*** Source excerpt ***

Jun 292012
 

There are cars that are brought to market that eventually doom a brand. The Pontiac Aztek is an example of this unfortunate scenario (R.I.P. Pontiac.) On the flip side there are cars that revive a brand, perhaps so much so that they bring a brand back from near extinction. The 2002 Nissan Altima is an example of this more positive outcome. This week’s Car of the Week celebrates another such example:

1996 Audi A4

Why?

The Audi brand was quickly being forgotten as we entered the 1990s. The Car and Driver “10-Best” winning brand of the 1980s (namely the Audi 5000) became a dated brand in the early 90s. This was compounded with the unintended acceleration issues and lawsuits overshadowing the Audi name. Audi had not come up with anything for years to preserve its place as a prominent German luxury brand. It looked like time was standing still for the German automaker.

*** Stored data ***

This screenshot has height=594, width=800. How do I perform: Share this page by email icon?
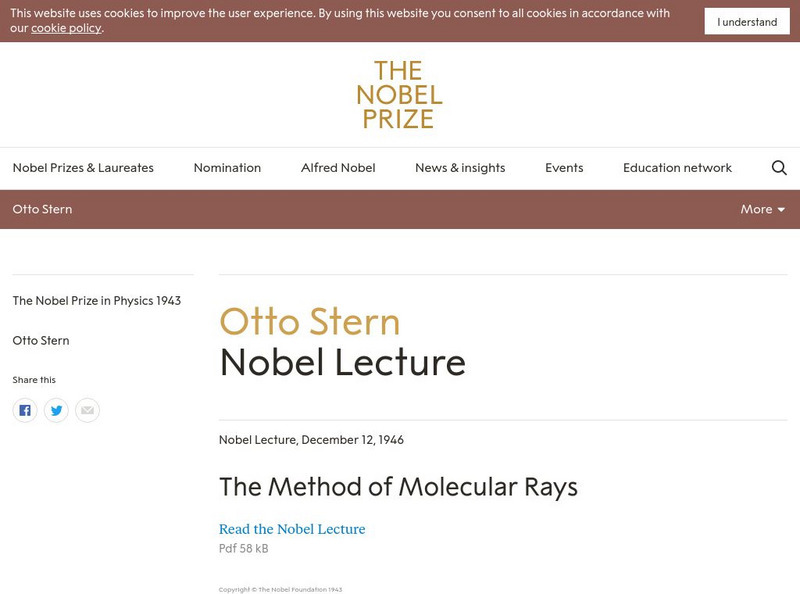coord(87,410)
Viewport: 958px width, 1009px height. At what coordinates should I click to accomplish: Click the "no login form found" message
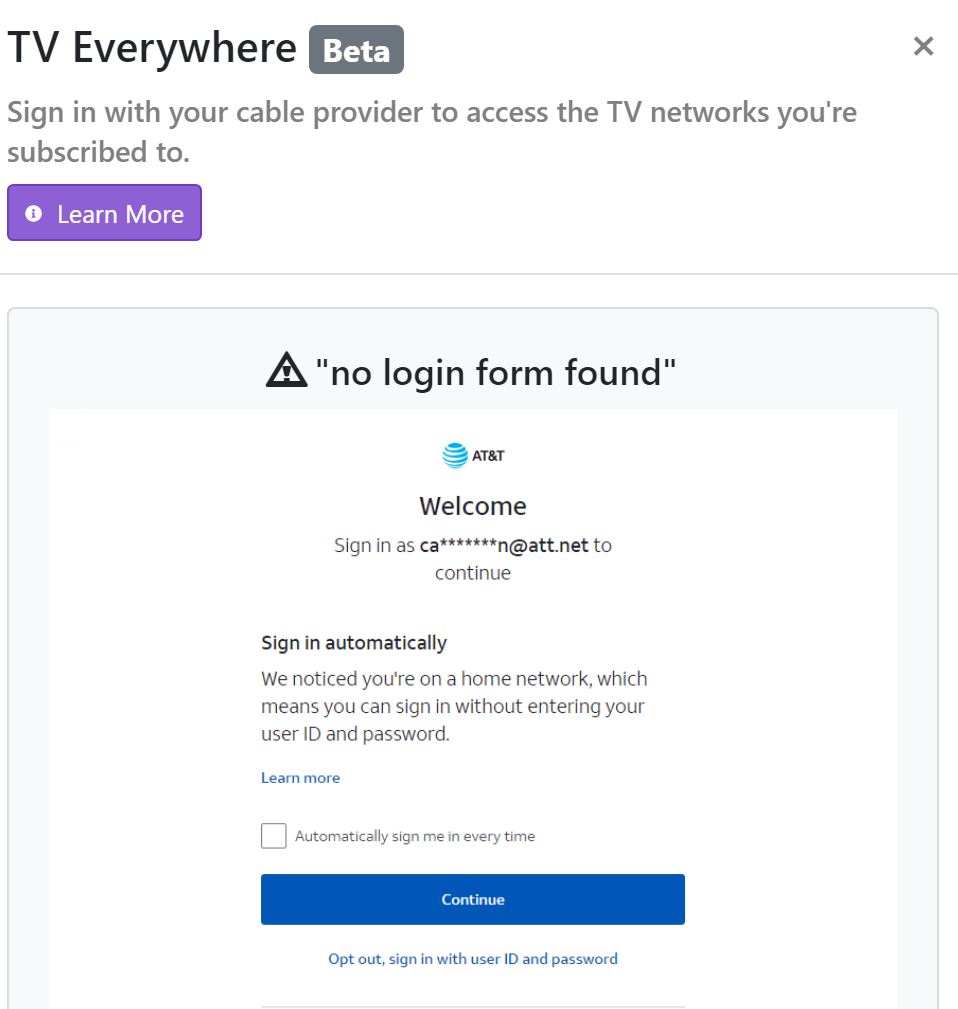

***
*** Stored data ***

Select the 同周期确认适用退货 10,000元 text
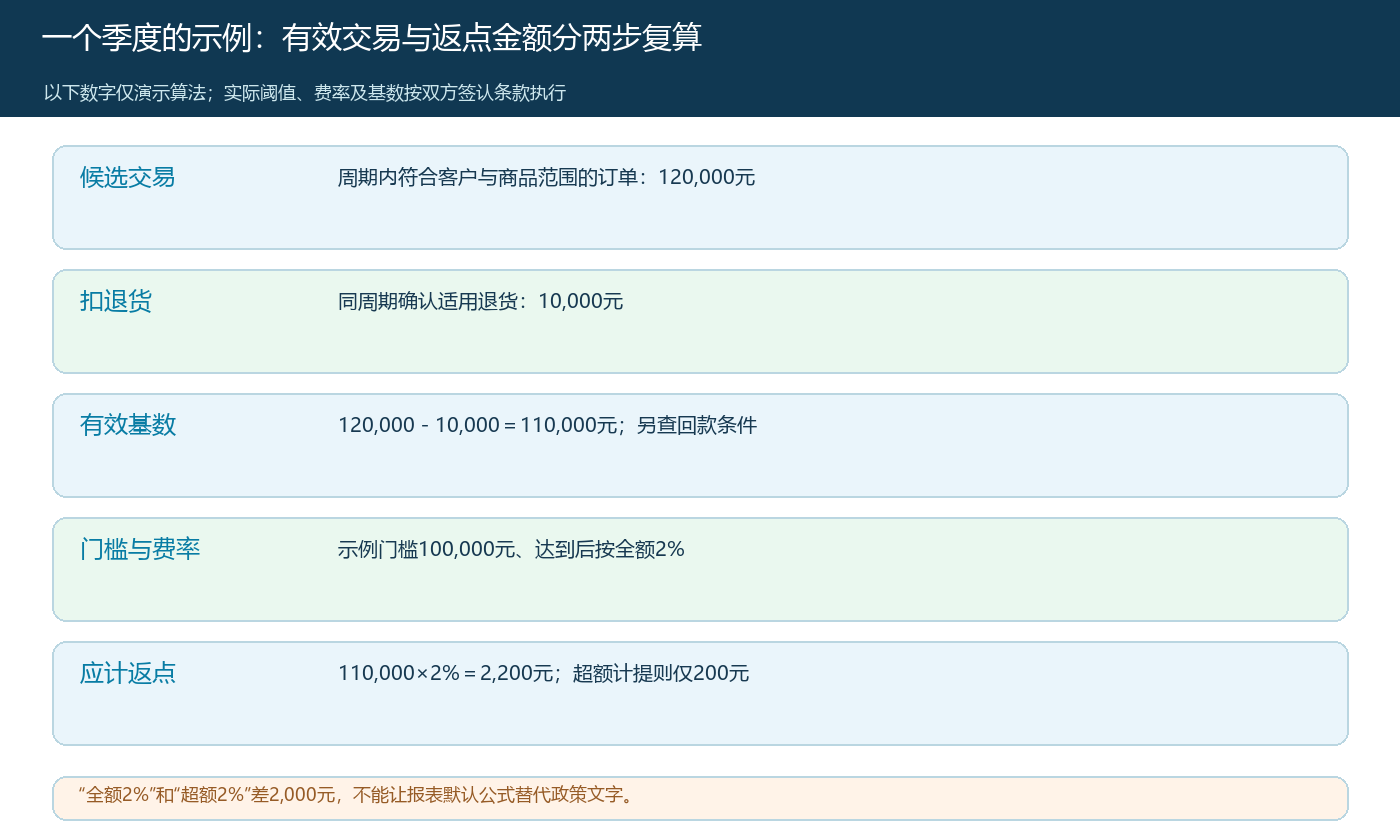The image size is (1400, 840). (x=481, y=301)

***
*** Stored data ***

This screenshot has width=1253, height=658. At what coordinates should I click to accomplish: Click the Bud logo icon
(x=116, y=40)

***

Aim 1
Update the rows from the line containing "This screenshot has height=594, width=800." down through the line containing "Viewport: 958px width, 1009px", swapping "Share" for "Send" and keeping everything else the same. Leave the pictures out.
Aim 2
Write what comes next in the Car of the Week piece on the 1996 Audi A4.

Task result 1
This screenshot has height=594, width=800. How do I perform: Send this page by email icon?
coord(87,410)
Viewport: 958px width, 1009px height. At what coordinates should I click to accomplish: Click the "no login form found" message

Task result 2
This all changed with the arrival of the 1996 Audi A4. Honorable mention goes to the 1995 Audi A6, which is the first Audi model released with the “A” model naming scheme. In reality though, the A4 deserves all the credit for bringing Audi back from the death bed.

The ’96 A4 brought modern euro compact styling and performance that was able to go head to head with BMW’s 3-series sedan. Because of this, Audi experienced a nice bump in sales and returned Audi to relevance in the German luxury car market. The Audis we see today are due all in part to this first generation A4.

About the Car

Audi first introduced the A4 to the world in 1994 as a 1995 model. The 1996 A4, which was its first year in the U.S., was only available as a sedan. Later years saw the introduction of a convertible (2003) and then the introduction of the A5 coupe (2008). In ’96 the A4 was available with only the 2.8 L V6. (The 1.8 L Turbocharged I4 was introduced in ’97.) All models were available with manual or automatic, and either FWD or Audi’s Quattro™ AWD.

The A4 received a significant visual and mechanical update in 2001 and then again in in 2005 and again in 2008. Though the current generation is considered a little long in the tooth, it remains the mainstay of the Audi range and is a popular alternative to BMW’s perennial 3-series.

Other Resources

Wikipedia: Audi A4 (to be taken with a grain of salt, of course)
Audiforums.com (Enthusiast community for all Audis)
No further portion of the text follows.